Products bearing the Heart-Check Certification have had to meet nutritional requirements set by the AHA such as 20mg or less of cholesterol, sodium limits depending on the food category, saturated fat content of 1g or less and 15% or less calories from saturated fat, and many others.
Based in Chicago, Label Insight provides data transparency for CPG product information using the company's proprietary data science and machine learning capabilities to capture product labeling information and create more than 22,000 unique custom attributes per product.
Its collaboration with the AHA fell directly in line with the company’s mission when it started 15 years ago as Dagan Xavier and his brother Anton founded Label Insight out of necessity to help their father transition to a heart healthy diet to manage his heart condition.
“We started the company for one single reason, which was trying to find products in a supermarket that were heart healthy,” Xavier, co-founder and executive vice president, data as product, at Label Insight, told FoodNavigator-USA.

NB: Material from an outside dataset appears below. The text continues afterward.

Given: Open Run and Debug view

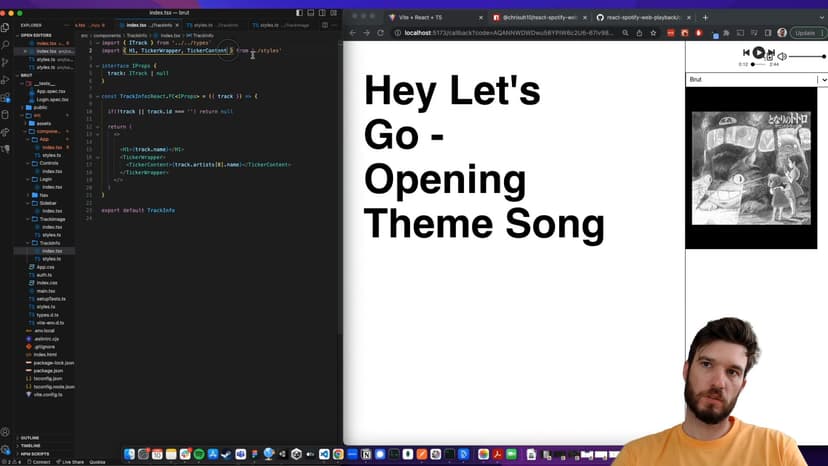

“We are going full circle and our relationship with the AHA and the opportunity to be able to create this view into the food supply utilizing those American Heart Association guidelines goes back to being able to do this for my father.
“The best thing about this is someone else sees value in that. The American Heart Association is saying, ‘absolutely, this is valuable to us’.”
How the data platform works
The Heart Check Standard Certification Industry View created by Label Insight has the ability to determine which products meet or do not meet the Heart-Check Certification Program nutrition requirements and why.
“The fact that we’ve been able to add these standards, which are really quite complicated and based on a per category basis using varying nutrient ingredient filters and criterias, means that we’re able to with a click of a button identify all the products that are heart healthy in the food supply,” Xavier said.
Attributes start at a very high level and move down the layering funnel based on the given definition from the previous attribute. At the bottom of the funnel, the final attribute shows whether a product is likely to meet the requirements for Heart-Check standard certification for a given food category.
“We’re able to essentially boil all their criteria down into a query. We can then programmatically and automatically apply that [query],” he continued
The end result is a view into a range of products and if they adhere to the specific nutritional requirements that can assist brands in understanding how they can reformulate their products to meet the Heart-Check requirements.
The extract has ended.